## INSTRUCTIONS FOR THE TASK
Transcribe exactly the lines from the one containing "The width and height of the screenshot is (641, 421)." through the end of the data, both included. Leave out pictures.

## DATA
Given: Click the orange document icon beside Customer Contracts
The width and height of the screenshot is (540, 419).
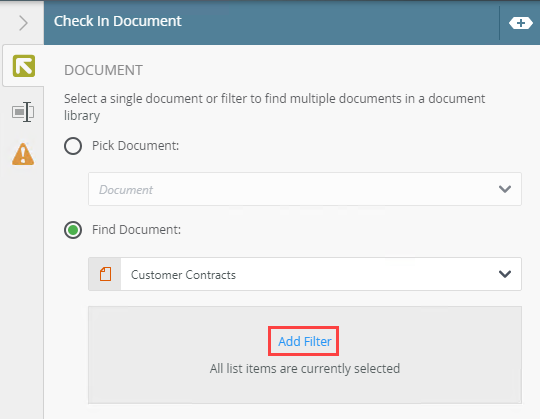Looking at the screenshot, I should coord(105,274).
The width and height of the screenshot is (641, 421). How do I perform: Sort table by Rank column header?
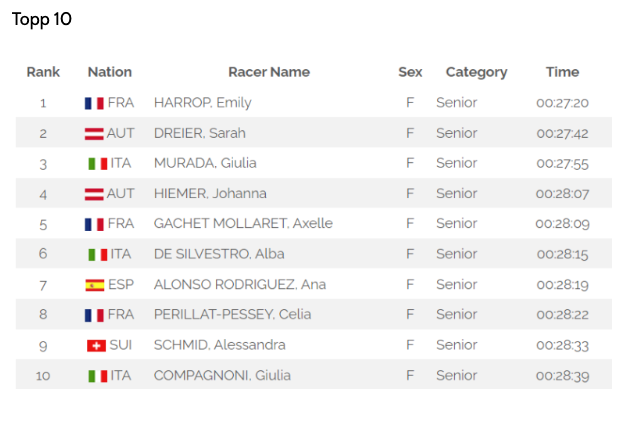click(x=43, y=72)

## OUTPUT OF THE TASK
The width and height of the screenshot is (641, 421). How do I perform: Sort table by Rank column header?
click(x=43, y=72)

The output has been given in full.